In one or more embodiments of the push-button switch the protrusion of the under rocker that acts on the movable contact is spring-loaded and movable in a direction perpendicular to the first axis. This embodiment may support maintaining the under rocker in the first or the second position when no force is applied, as any rotation of the under rocker needs to also overcome the spring-loading of the protrusion.

In one or more embodiments of the push-button switch a resilient means is provided that applies a force on the button or the intermediate element for returning the button to the first, idle position when no force is applied.

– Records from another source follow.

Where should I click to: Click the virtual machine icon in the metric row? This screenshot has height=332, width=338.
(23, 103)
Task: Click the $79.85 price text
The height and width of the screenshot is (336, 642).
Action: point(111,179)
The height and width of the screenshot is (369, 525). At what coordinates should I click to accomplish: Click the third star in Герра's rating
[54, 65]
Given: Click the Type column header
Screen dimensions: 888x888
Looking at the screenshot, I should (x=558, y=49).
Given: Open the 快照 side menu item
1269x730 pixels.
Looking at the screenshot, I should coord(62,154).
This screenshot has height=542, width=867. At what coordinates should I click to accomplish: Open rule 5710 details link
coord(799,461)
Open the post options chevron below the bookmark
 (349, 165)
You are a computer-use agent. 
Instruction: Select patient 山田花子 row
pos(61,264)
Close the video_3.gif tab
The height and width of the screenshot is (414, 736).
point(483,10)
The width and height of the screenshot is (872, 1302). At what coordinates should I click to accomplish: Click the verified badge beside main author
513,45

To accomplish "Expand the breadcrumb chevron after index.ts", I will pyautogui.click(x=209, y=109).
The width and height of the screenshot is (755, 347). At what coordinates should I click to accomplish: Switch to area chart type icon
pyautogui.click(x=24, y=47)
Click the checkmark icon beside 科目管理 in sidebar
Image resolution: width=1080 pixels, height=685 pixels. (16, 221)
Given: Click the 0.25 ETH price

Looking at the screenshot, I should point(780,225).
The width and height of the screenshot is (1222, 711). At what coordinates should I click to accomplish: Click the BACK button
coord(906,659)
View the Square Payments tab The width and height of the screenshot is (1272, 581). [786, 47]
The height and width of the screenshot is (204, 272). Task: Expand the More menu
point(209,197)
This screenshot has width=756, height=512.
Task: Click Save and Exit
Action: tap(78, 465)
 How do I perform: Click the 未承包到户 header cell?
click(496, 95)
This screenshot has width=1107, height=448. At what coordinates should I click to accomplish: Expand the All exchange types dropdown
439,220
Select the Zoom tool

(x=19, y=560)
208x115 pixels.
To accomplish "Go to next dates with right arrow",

The resilient means may comprise a spring, helical or otherwise, or a structure made from a flexible, compressible material that provides spring loading.

In one or more embodiments of the push-button switch the facing inner surfaces of the prongs of the actuator are shaped to come into contact with the first axis when the button is depressed by a predetermined distance, wherein, when the button is depressed further, the shape of the inner surface of that prong that is not in contact with the corresponding engagement surface of the under rocker forces the engagement surface of the other prong of the actuator to slidingly separate from the corresponding engagement surface of the under rocker, with which it was in contact. This embodiment may prevent the prongs of the actuator from being deformed or otherwise damaged when the force exerted on the button is too high. The button may be provided with a stop that rests against a corresponding part of the base housing when the button is depressed beyond the point at which the engagement surface of the prong of the actuator has been disengaged from the engagement surface of the under rocker.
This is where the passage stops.